The new leader logs are as follows

[2022/08/25 17:32:43.058 +08:00] [INFO] [raft.go:923] [“6cf576fb46c07868 is starting a new election at term 2”]
[2022/08/25 17:32:43.063 +08:00] [INFO] [raft.go:729] [“6cf576fb46c07868 became pre-candidate at term 2”]
[2022/08/25 17:32:43.063 +08:00] [INFO] [raft.go:824] [“6cf576fb46c07868 received MsgPreVoteResp from 6cf576fb46c07868 at term 2”]
[2022/08/25 17:32:43.063 +08:00] [INFO] [raft.go:811] [“6cf576fb46c07868 [logterm: 2, index: 34283891] sent MsgPreVote request to a5bb61ba213ecdc0 at term 2”]
[2022/08/25 17:32:43.063 +08:00] [INFO] [raft.go:811] [“6cf576fb46c07868 [logterm: 2, index: 34283891] sent MsgPreVote request to b6aed577daad8738 at term 2”]
[2022/08/25 17:32:43.063 +08:00] [INFO] [node.go:331] [“raft.node: 6cf576fb46c07868 lost leader b6aed577daad8738 at term 2”]
[2022/08/25 17:32:43.066 +08:00] [INFO] [raft.go:824] [“6cf576fb46c07868 received MsgPreVoteResp from a5bb61ba213ecdc0 at term 2”]
[2022/08/25 17:32:43.066 +08:00] [INFO] [raft.go:1302] [“6cf576fb46c07868 has received 2 MsgPreVoteResp votes and 0 vote rejections”]
[2022/08/25 17:32:43.067 +08:00] [INFO] [raft.go:713] [“6cf576fb46c07868 became candidate at term 3”]
[2022/08/25 17:32:43.067 +08:00] [INFO] [raft.go:824] [“6cf576fb46c07868 received MsgVoteResp from 6cf576fb46c07868 at term 3”]
[2022/08/25 17:32:43.067 +08:00] [INFO] [raft.go:811] [“6cf576fb46c07868 [logterm: 2, index: 34283891] sent MsgVote request to a5bb61ba213ecdc0 at term 3”]
[2022/08/25 17:32:43.067 +08:00] [INFO] [raft.go:811] [“6cf576fb46c07868 [logterm: 2, index: 34283891] sent MsgVote request to b6aed577daad8738 at term 3”]
[2022/08/25 17:32:43.067 +08:00] [INFO] [raft.go:824] [“6cf576fb46c07868 received MsgVoteResp from a5bb61ba213ecdc0 at term 3”]
[2022/08/25 17:32:50.469 +08:00] [ERROR] [client.go:172] [“region sync with leader meet error”] [error=“[PD:grpc:ErrGRPCRecv]rpc error: code = Canceled desc = context canceled”]
[2022/08/25 17:32:51.470 +08:00] [INFO] [server.go:1099] [“leader changed, try to campaign leader”]
[2022/08/25 17:32:51.470 +08:00] [INFO] [server.go:1115] [“start to campaign leader”] [campaign-leader-name=pd-192.168.1.2-13115]
[2022/08/25 17:32:51.472 +08:00] [INFO] [server.go:1134] [“campaign leader ok”] [campaign-leader-name=pd-192.168.1.2-13115]
[2022/08/25 17:32:51.485 +08:00] [INFO] [server.go:158] [“establish sync region stream”] [requested-server=pd-192.168.1.1-13115] [url=http://192.168.1.1:13115]
[2022/08/25 17:32:51.485 +08:00] [INFO] [server.go:176] [“requested server has already in sync with server”] [requested-server=pd-192.168.1.1-13115] [server=pd-192.168.1.2-13115] [last-index=1089874144]
[2022/08/25 17:32:51.492 +08:00] [INFO] [tso.go:298] [“sync hasn’t completed yet, wait for a while”]
[2022/08/25 17:32:51.495 +08:00] [INFO] [tso.go:298] [“sync hasn’t completed yet, wait for a while”]
[2022/08/25 17:32:51.514 +08:00] [INFO] [tso.go:298] [“sync hasn’t completed yet, wait for a while”]
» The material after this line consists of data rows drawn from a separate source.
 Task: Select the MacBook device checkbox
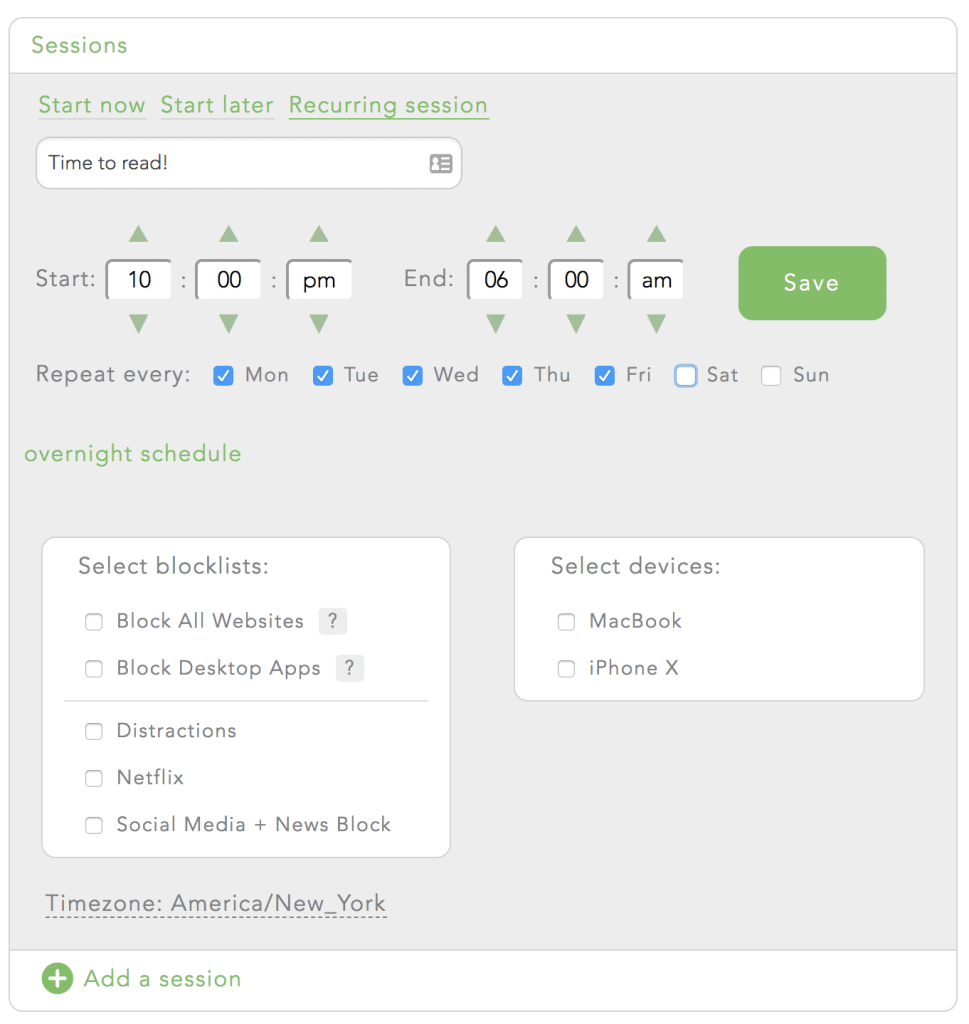click(566, 622)
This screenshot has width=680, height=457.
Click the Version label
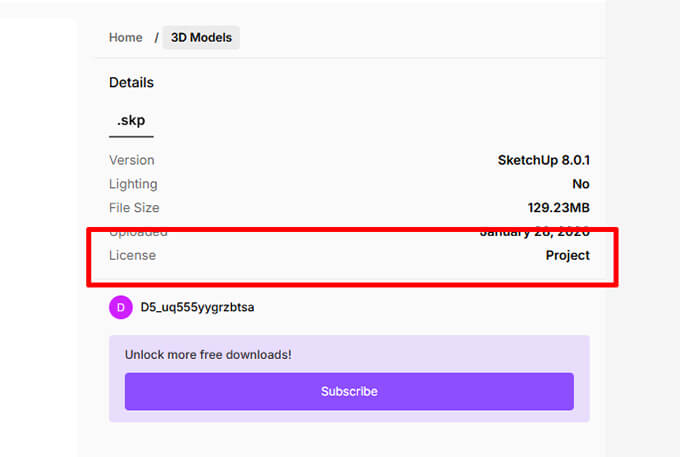(131, 160)
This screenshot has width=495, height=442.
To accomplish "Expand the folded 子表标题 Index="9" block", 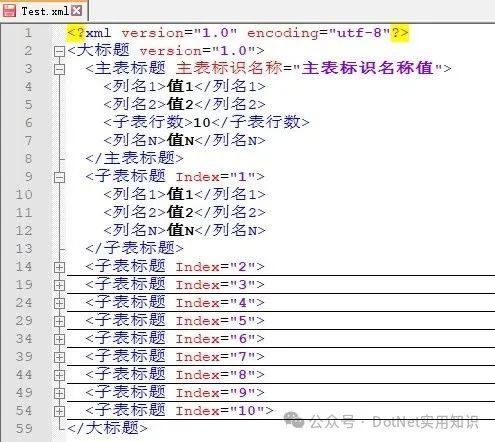I will pos(59,393).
It looks like there was an issue with updating the timestamp. I would like to understand what caused this issue (what are the possible reasons for timestamp update failures).
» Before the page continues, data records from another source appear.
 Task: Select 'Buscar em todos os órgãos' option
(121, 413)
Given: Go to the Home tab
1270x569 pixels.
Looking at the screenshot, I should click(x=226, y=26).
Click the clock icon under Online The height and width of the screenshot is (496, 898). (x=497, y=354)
| username: xfworld | Original post link

After the PD leader fails, a re-election will be initiated, and a new term leader will be elected. The TSO will be reset (to ensure monotonicity and avoid duplication).
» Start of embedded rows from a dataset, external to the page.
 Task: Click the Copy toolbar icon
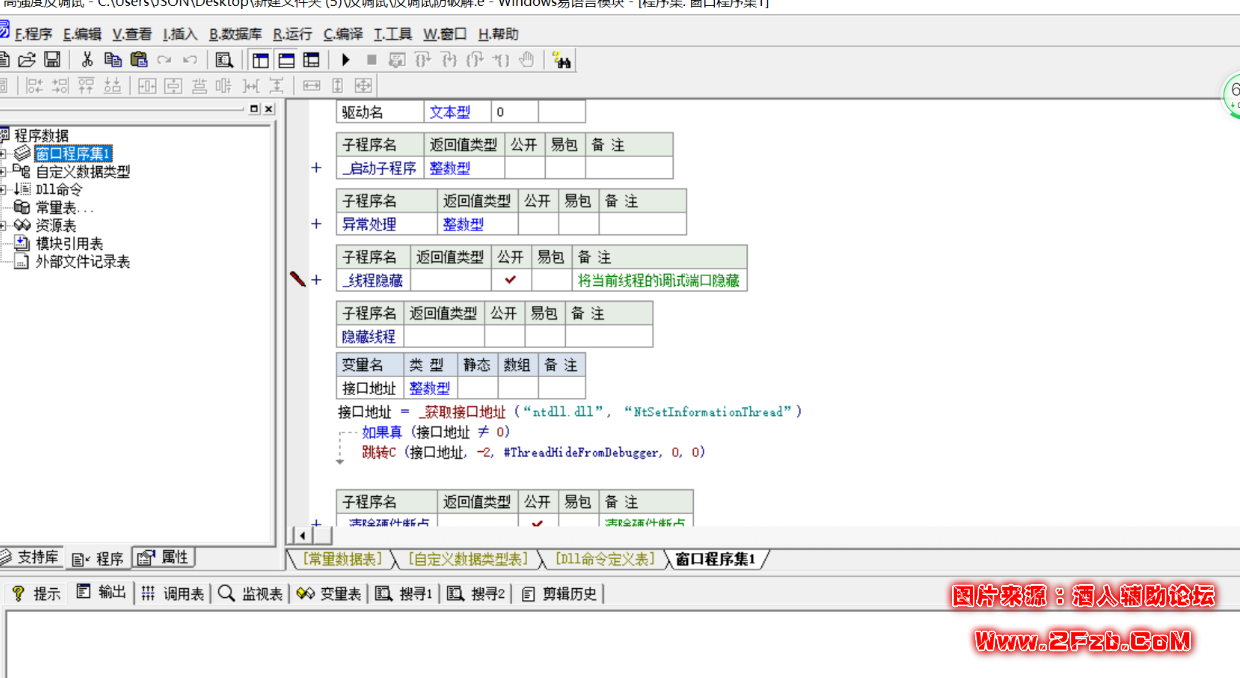coord(113,60)
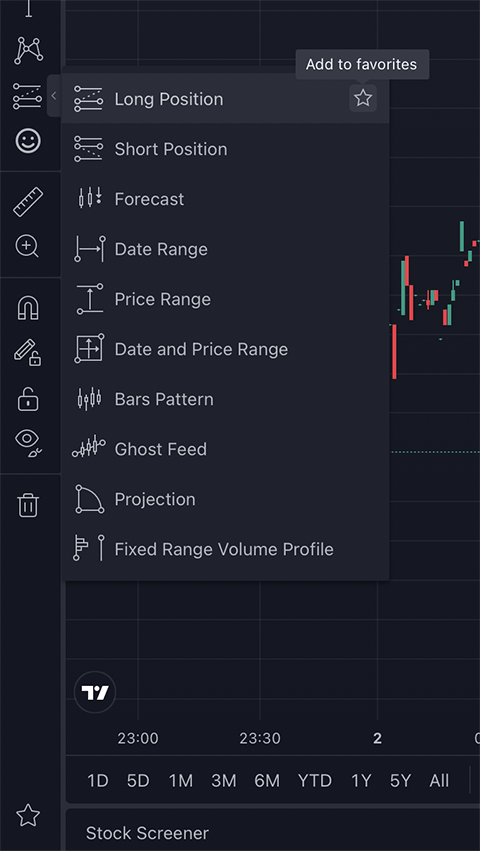Viewport: 480px width, 851px height.
Task: Add Long Position to favorites star
Action: point(363,98)
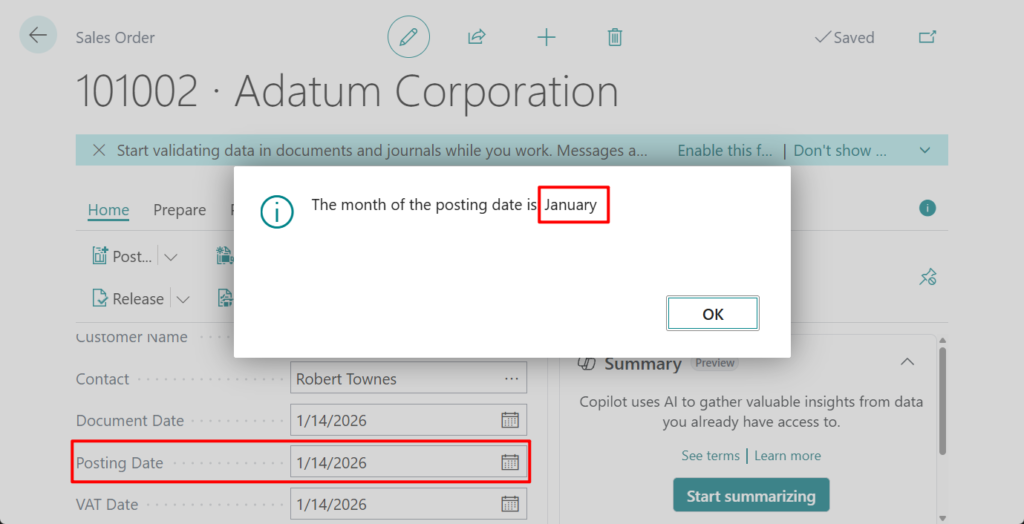The image size is (1024, 524).
Task: Click the pencil edit icon
Action: (408, 37)
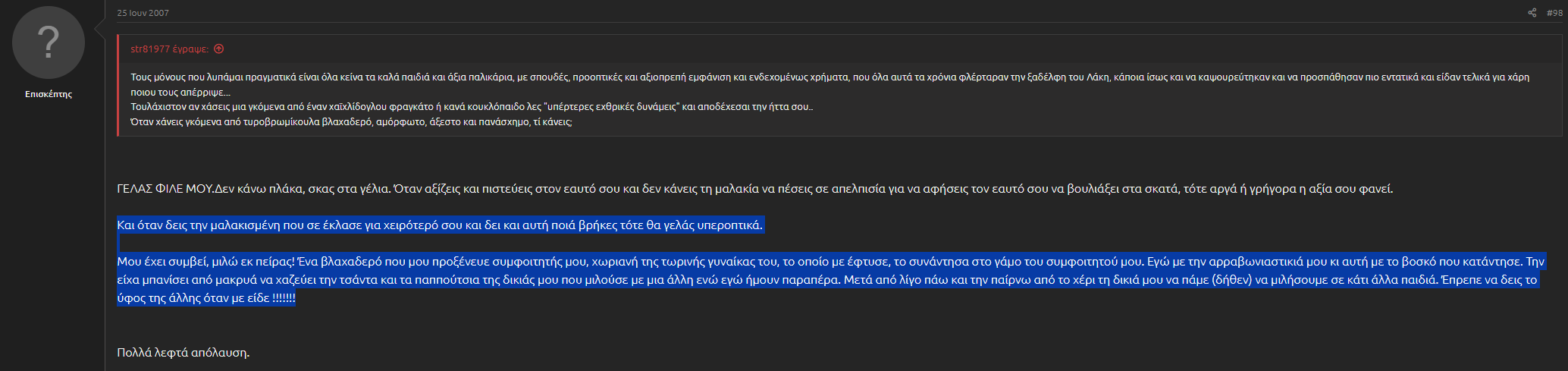This screenshot has width=1568, height=371.
Task: Click the red left border of the quote box
Action: (118, 85)
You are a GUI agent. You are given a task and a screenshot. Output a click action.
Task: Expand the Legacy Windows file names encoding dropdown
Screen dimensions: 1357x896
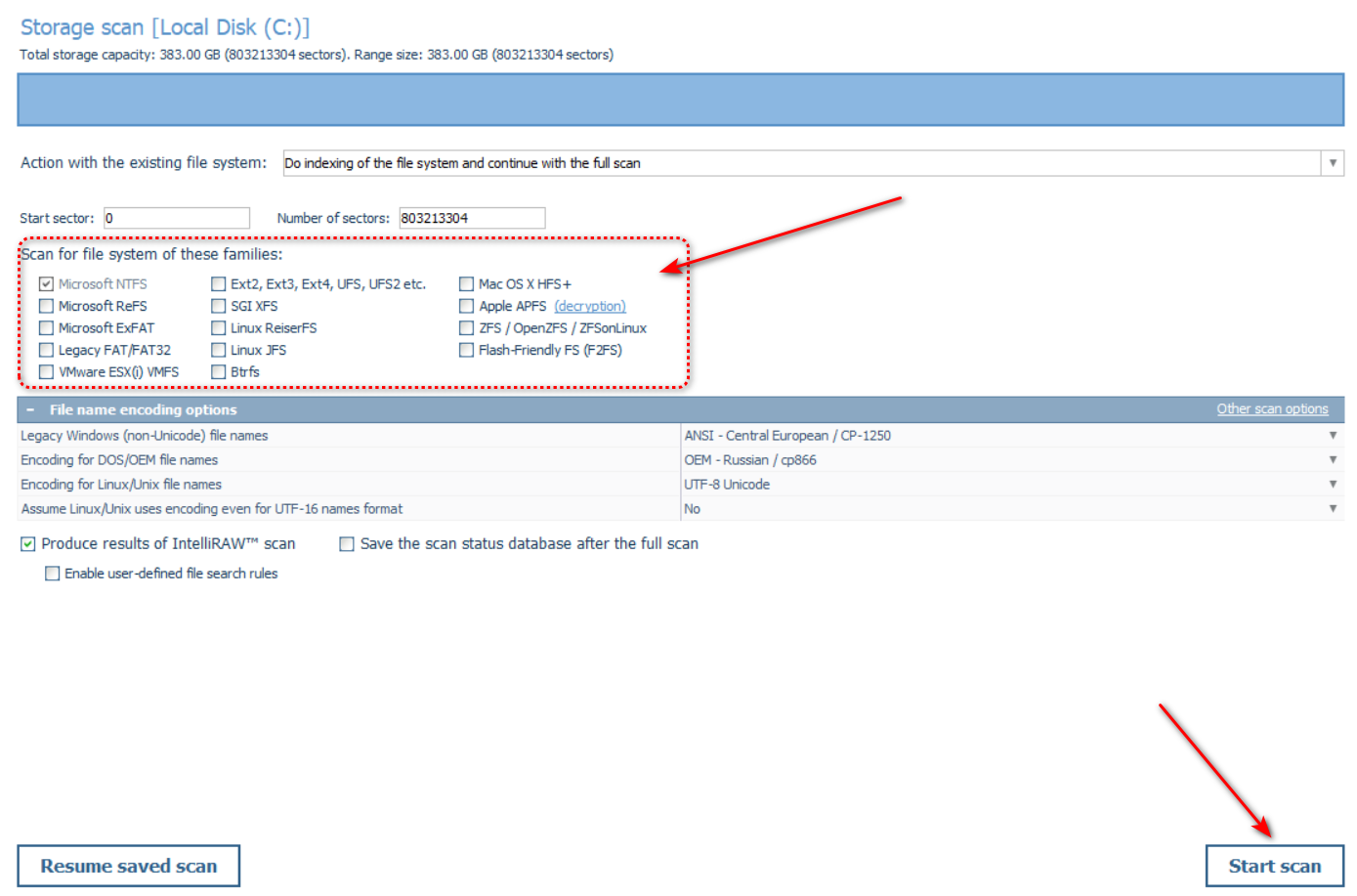(1332, 436)
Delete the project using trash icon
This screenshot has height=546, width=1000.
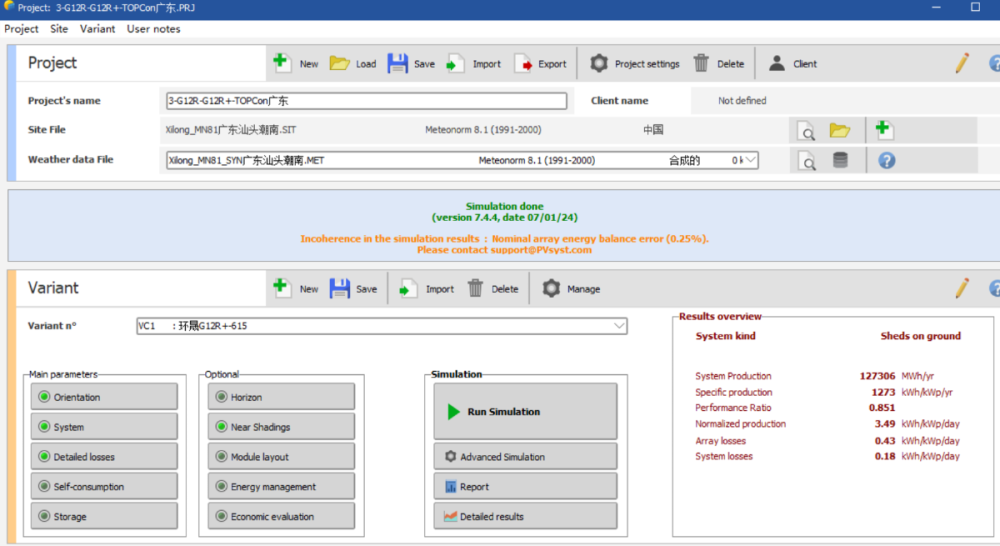(x=701, y=64)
Other members will also synchronize this data, resulting in a brief period of unavailability.

Once the leader election and synchronization process is complete, the service can officially resume.

| username: forever | Original post link

Have you checked if there were any network issues at that time, and if there were any problems with the operating system time?

| username: xxxxxxxx | Original post link

I checked the network, no issues there. The operating system time cannot be traced back.

| username: Raymond | Original post link

Under normal circumstances, what is the term length of a PD leader?

| username: xfworld | Original post link

Found the image elsewhere, take a look for reference.

| username: Raymond | Original post link

I don’t quite understand. Does it mean that if it exceeds 3 seconds, it will trigger the PD leader election?

| username: alfred | Original post link

This means that this is a normal error log, and a re-election will be triggered if the original Leader times out for 3 seconds (default)?